A Note on the Reliability and Risk Based Optimization of Statistical Quality Control
The statistical quality control (QC) optimization of an analytical process can be translated into a probabilistic risk assessment problem that requires reliability analysis of the analytical system and estimation of the risk caused by measurement error. Reliability analysis of an analytical system should include a quantitative fault tree analysis to define the critical-failure modes and estimate the critical-failure time and measurement error probability density functions and their dependencies. Critical failure of an analytical system in a clinical laboratory setting can initiate hazard when total measurement error of a result of a patient exceeds the medically acceptable measurement error. An incorrect result can cause harmful medical decisions. The risk of a critical failure is associated with the probability that it will occur and with the time that it will persist. A QC procedure detects a critical failure with a certain probability. As residual risk can be considered the risk of the measurement process, assuming the application of a QC procedure. We can define risk measures based on the partial moments of the measurement error with reference to the medically acceptable measurement error. Then we can estimate the risk before the application of the QC and the residual risk assuming QC is applied.
There is a certain financial cost associated with QC, including the cost of the control materials and their measurements and the cost of the repetitions because of the rejections. Therefore, an operational approach to optimal QC sampling planning could be based on minimization of the QC related cost while the residual risk is acceptable.
To explore the estimation of the QC sampling time intervals using a residual risk measure, we have developed an algorithm that estimates the residual risk of any sampling time interval of a QC procedure applied to analytical systems with an arbitrary number of critical-failure modes, assuming any probability density function of critical-failure time and measurement error for each mode. Furthermore, it estimates the optimal QC sampling time intervals that minimize a QC related cost measure.
The algorithm we have developed offers an insight in the relation among a QC procedure, the reliability of an analytical system, the risk of the measurement error and the QC related cost. Furthermore, it demonstrates a method for the rational estimation of the QC sampling time intervals of analytical systems with an arbitrary number of failure modes. Therefore, given the reliability analysis of an analytical system, the risk analysis of the measurement error and a QC procedure, there is an optimal QC sampling time interval approach that can sustain an acceptable residual risk, while minimizes the QC related cost.
The needed quantitative fault tree analysis and the estimation of the critical-failure time probability density functions of modern analytical systems may be overly complex.

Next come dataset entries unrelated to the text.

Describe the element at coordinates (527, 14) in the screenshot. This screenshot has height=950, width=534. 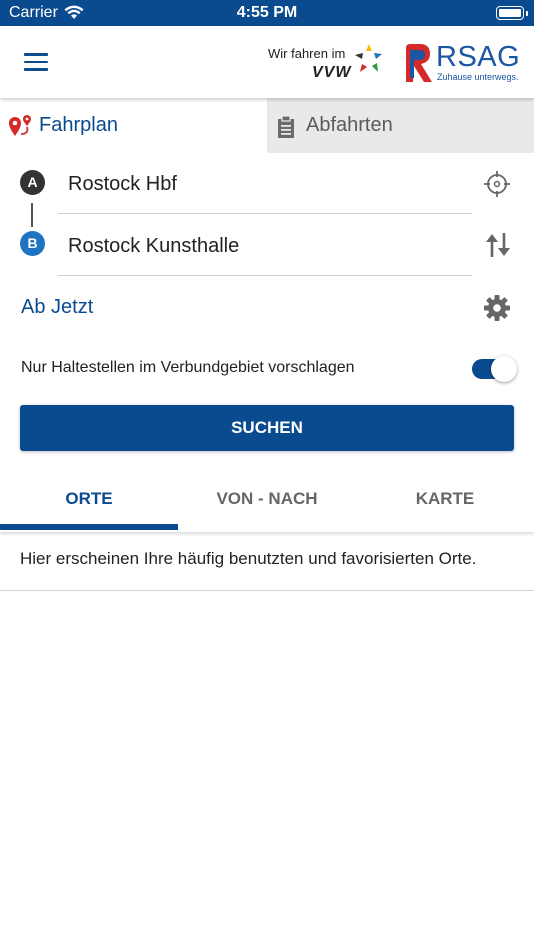
I see `battery-tip` at that location.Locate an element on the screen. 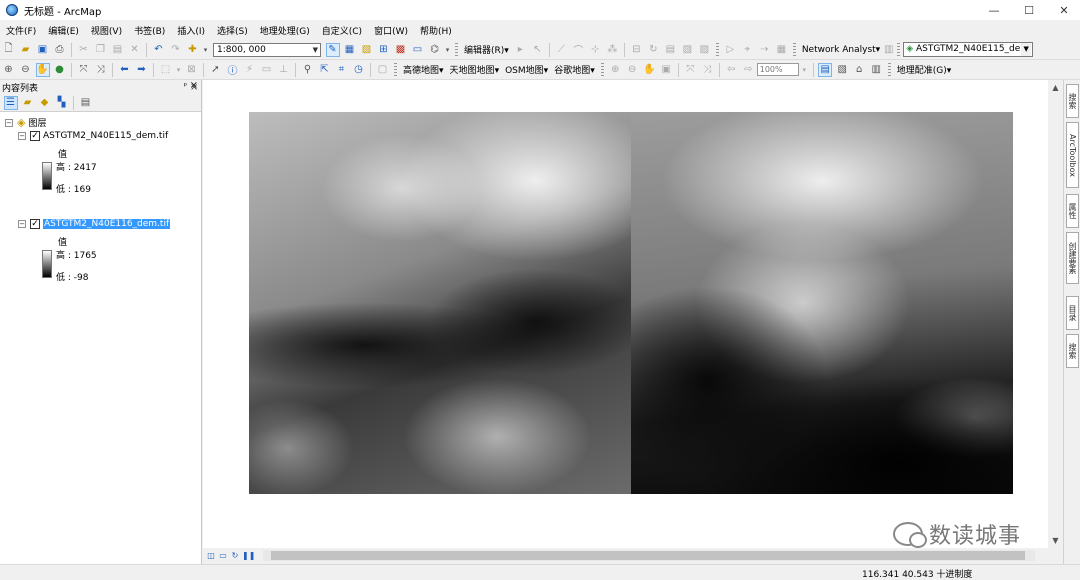  horizontal-scrollbar is located at coordinates (649, 556).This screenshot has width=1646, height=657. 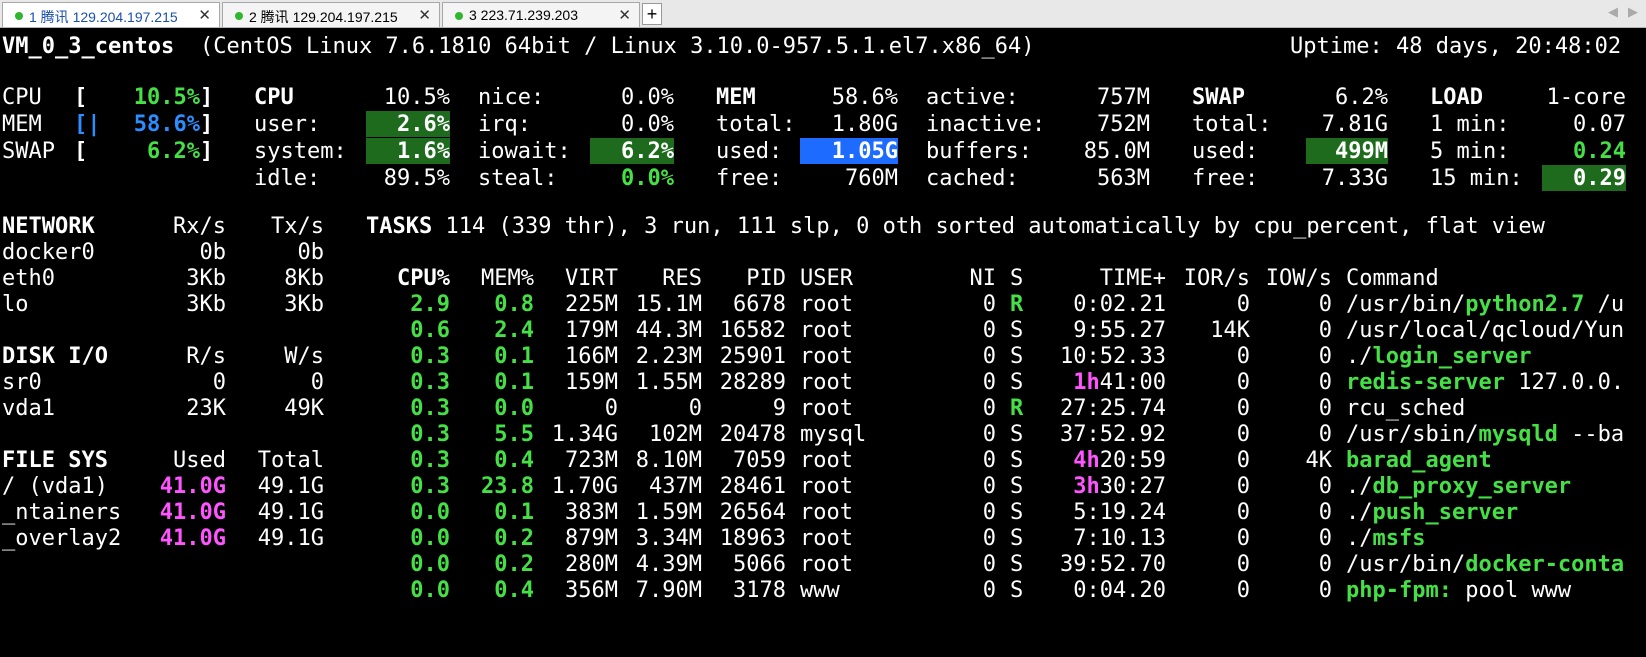 I want to click on process-virt: 159M, so click(x=592, y=382).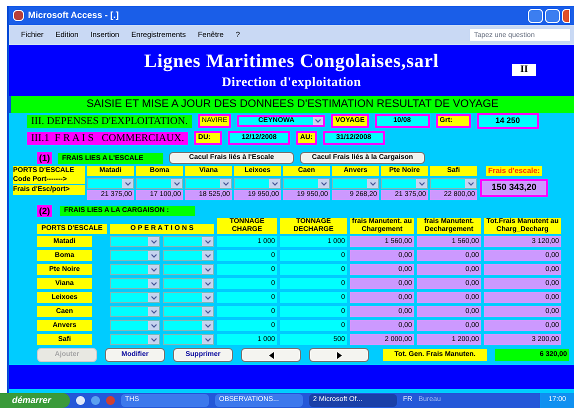 This screenshot has width=574, height=408. Describe the element at coordinates (35, 400) in the screenshot. I see `start-button: démarrer` at that location.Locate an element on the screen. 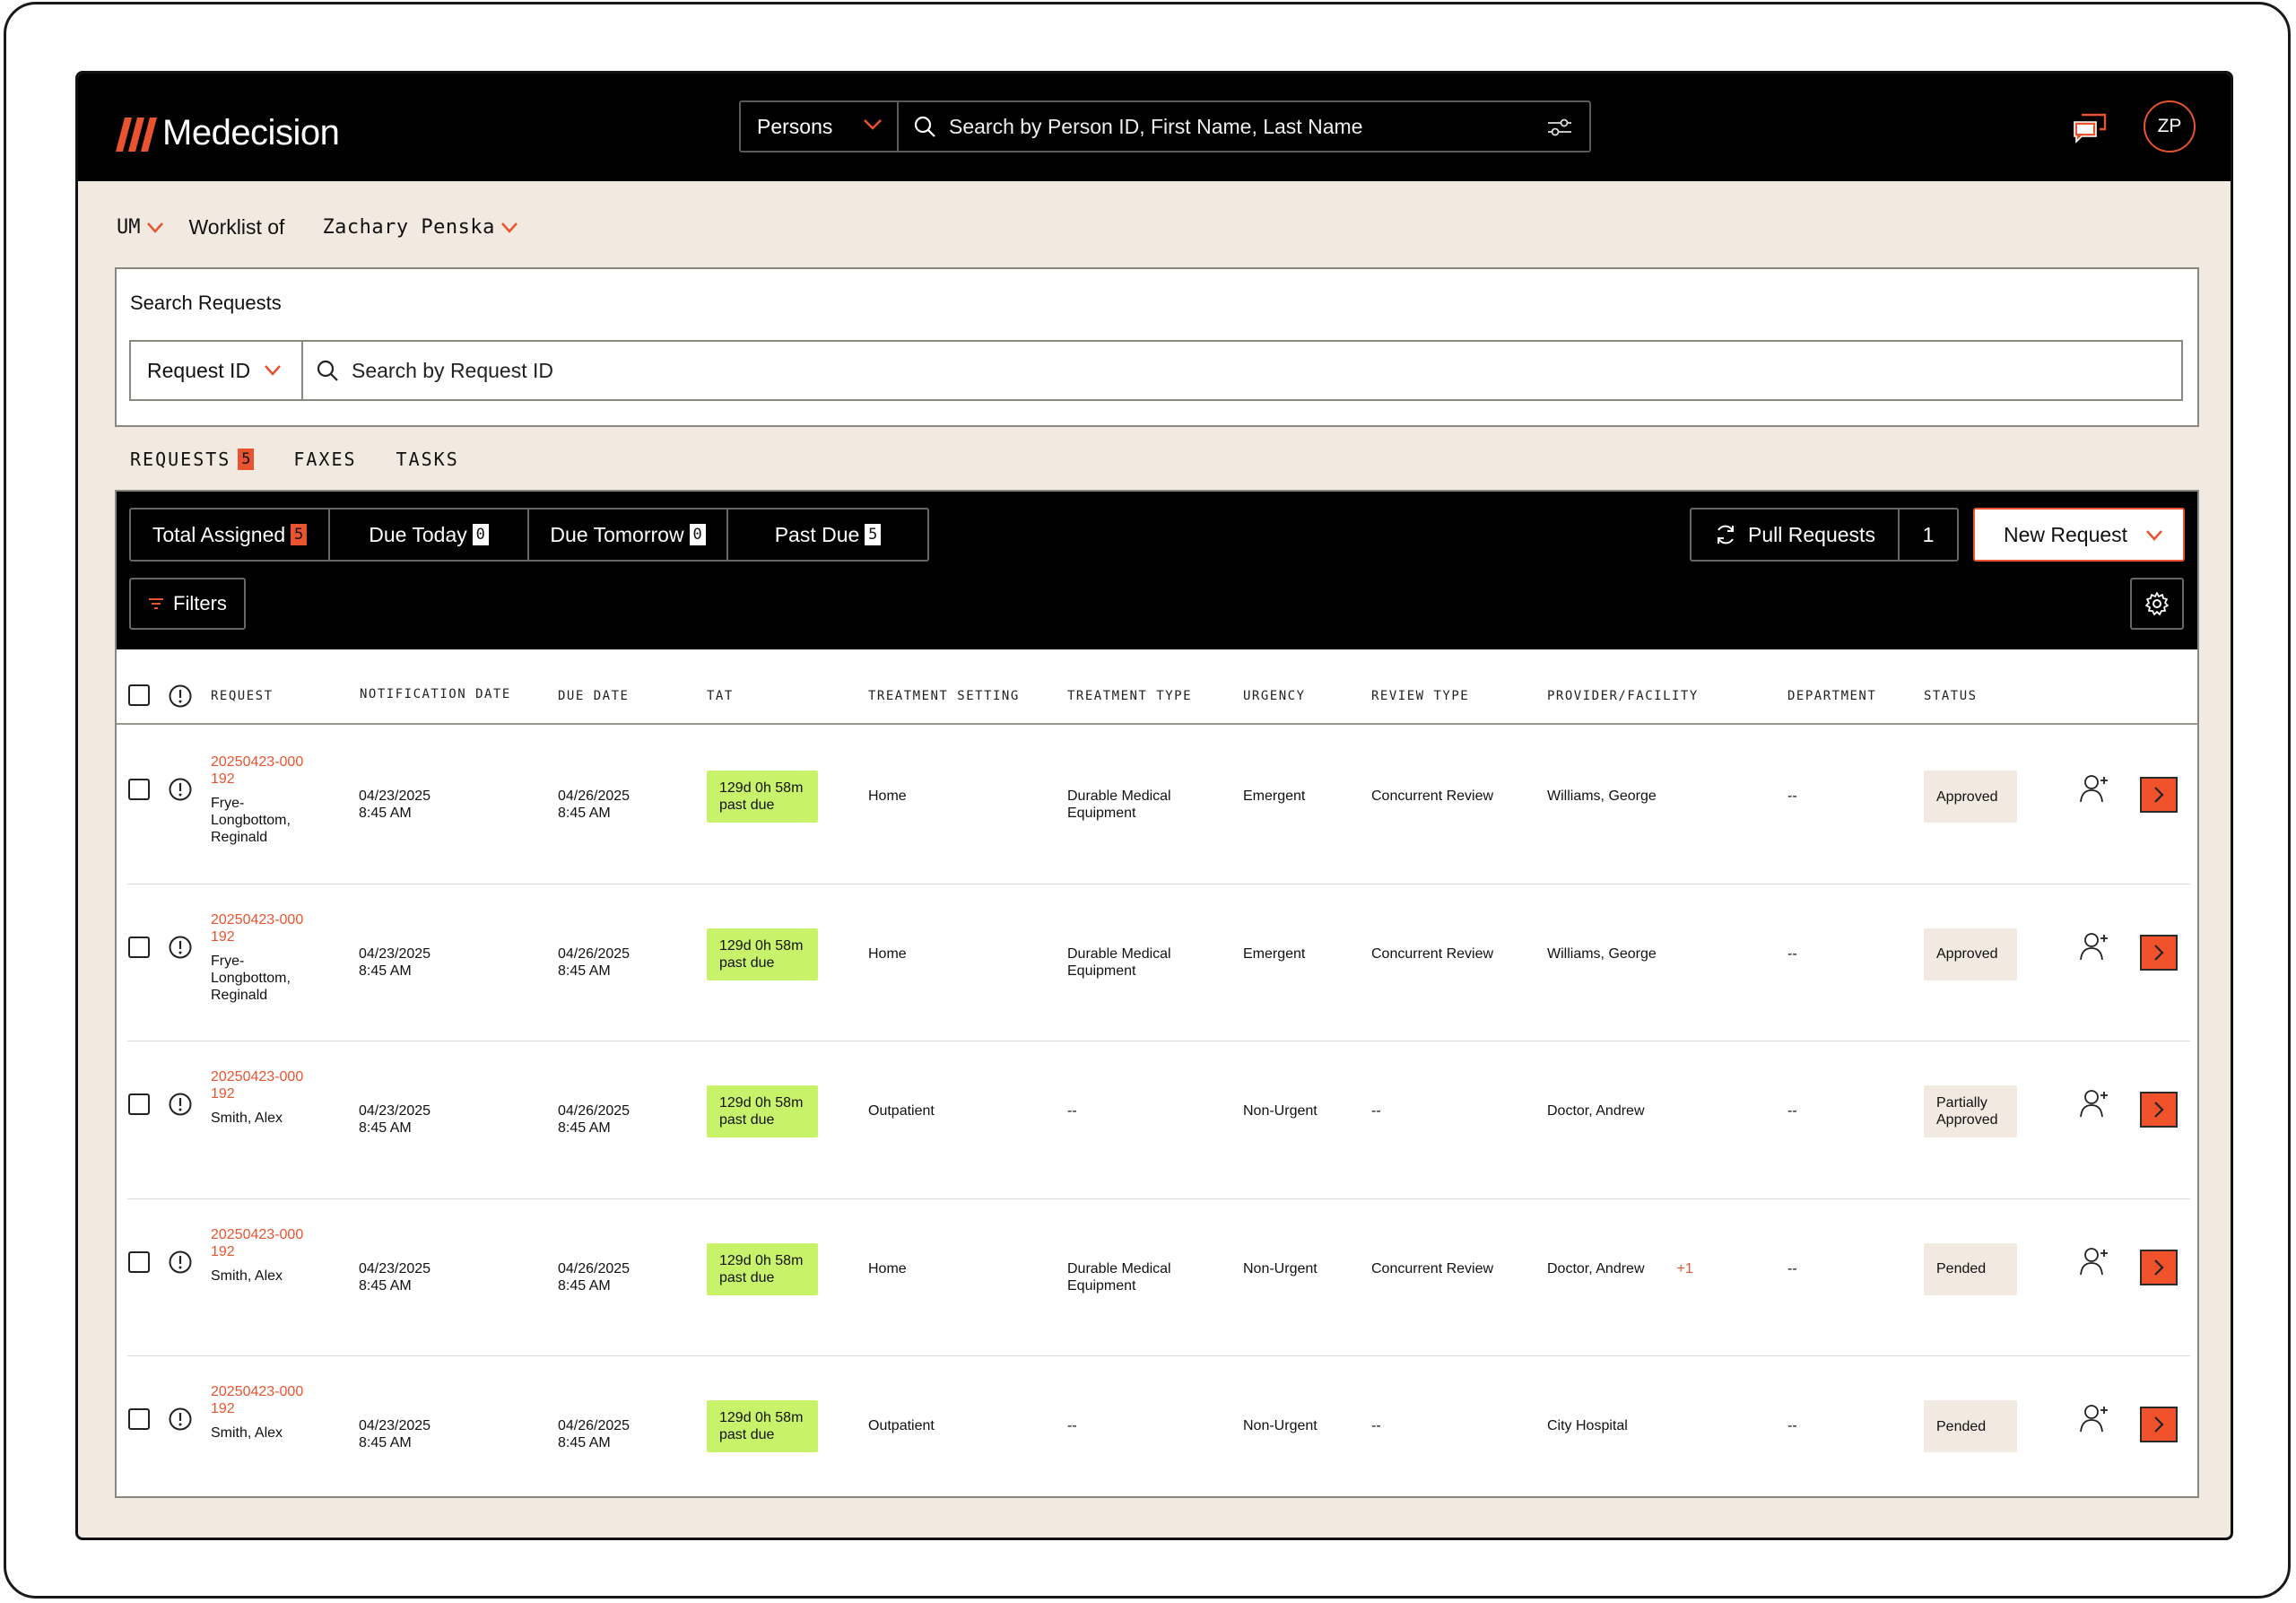 Image resolution: width=2296 pixels, height=1603 pixels. tab-requests: REQUESTS 5 is located at coordinates (192, 471).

It is possible though to derive at least their upper bounds, using techniques handling uncertainty. A more complex issue is the estimation of the dependencies among the critical-failure time probability density functions as well as of the respective measurement error probability density functions. Although the failure time probability density functions of some critical-failure modes may be independent, as for example the failure of an optical component of a photometric module and the purely mechanical failure of a sampling module, others will be dependent. There are techniques that can be used to estimate dependencies.
If the measurement error probability density functions are dependent, then multivariate distributions could be used, and the respective covariance matrices could be estimated.
This is a large-scale procedure that can be accomplished by the industry. Then a database could be established with reliability analysis data, which could be continuously updated with failure data from the analytical systems in the field, operated by different operators, in different environments. Possibly a substantial commitment is required for such an effort to succeed, giving priority to the safety of the patient.
For the rigorous QC design and estimation of the optimal QC sampling time intervals, it is necessary a risk analysis to be performed to correlate the size of the measurement error with the risk that can cause. Then the medically acceptable analytical error, the risk function which can be even a simple step or fuzzy function, and the acceptable risk and residual risk measures can be defined. Risk analysis is an extremely complex task too. It can be subjective or objective, quantitative or semi-quantitative and should be accomplished by the medical profession. In the future, as the potential of the data analysis will increase exponentially, appropriate risk functions should be estimated using evidence-based methods.
Therefore, to optimize the QC planning process, reliability analysis of the analytical system and risk analysis of the measurement error are needed. Then it is possible to rationally estimate the optimal QC sampling time intervals to sustain an acceptable residual risk with minimum QC related cost. Since 2009, we have developed a theoretical framework and a symbolic computation algorithm for the optimization of statistical quality control of an analytical process, based on the reliability of the analytical system and the risk of the analytical error1 (see HCSL publications on statistical QC, reliability, and risk).
1. Hatjimihail AT. Estimation of the optimal statistical quality control sampling time intervals using a residual risk measure. PLoS ONE 2009 4(6): e5770.